Different distributions of N-loops in the ClpA-bound and ClpA-free states of ClpP. a, gray scale longitudinal central sections of the 1:1 (left) and 2:1 (right) reconstructions. A marks ends where ClpA is bound. Beside the 1:1 section are schematics delineating density zones in the designated portions of the section. In the top panel (part of the ClpA-bound end of ClpP), the sleeve of N-loop-associated density is in red contour; the contacting portion of ClpA is in green, and the ClpP barrel is in black. The blue bar marks the channel-blocking density at the ClpA-free (bottom) end of ClpP. Red arrows in both sections point to the sleeve. b, gray scale longitudinal central sections simulated from crystal structures of ClpP, band-limited to 12-Å resolution and 7-fold symmetrized. Left, structure for PDB 1tyf for residues 18–193, i.e. without any N-loops. Note the wide axial channel. Right, structure for PDB 1yg6 with (left) all seven N-loops, six up and 1 down, and (right) with only the six up N-loops (Nl = N-loop). d, 1yg6 structure, as docked into the cryo-EM density map of the 1:1 complex. The six up N-loops at the ClpA-bound end are in red, and the one down N-loop is in magenta (magenta arrowhead). The partially visualized N-loops at the ClpA-free end are in magenta. c, gray scale longitudinal central sections through two models for the 1:1 complex. The top half of both models is from PDB 1yg6 with six up N-loops.

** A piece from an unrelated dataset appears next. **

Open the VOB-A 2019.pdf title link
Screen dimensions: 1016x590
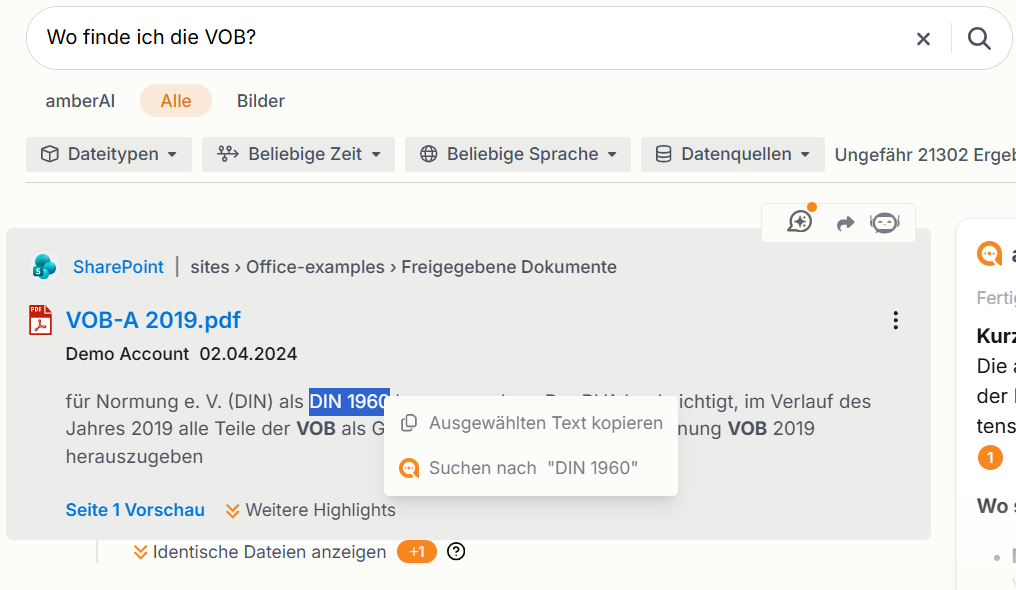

The bottom halves were modified from 1yg6 in two different ways by allowing rigid body rotation of the N-loops around residues 17 and 18. They give examples of how N-loops may be packed so as to close the channel (blue bars).

FIGURE 4.

Point of contact of ClpA on the surface of ClpP. a and b, axial (a) and side view (b) representations of the interaction between the ClpA and ClpP rings. The cryo-EM density for the 2:1 complex is shown in transparent gray, and the fitted ClpP model is in ribbon diagrams (red for residues 1–17 and blue for residues 18–193). Two neighboring subunits are colored yellow and cyan. The difference map between the cryo-EM density and a 12-Å resolution rendering of the docked ClpP model (residues 18–193) is overlaid in green. c, magnification of the marked region in b, with the cryo-EM density (other than the difference density) removed for clarity. Residues forming the pore at the interface of the yellow and cyan monomers and which have side chains pointing toward the ClpA density (green) are numbered and represented as balls and sticks.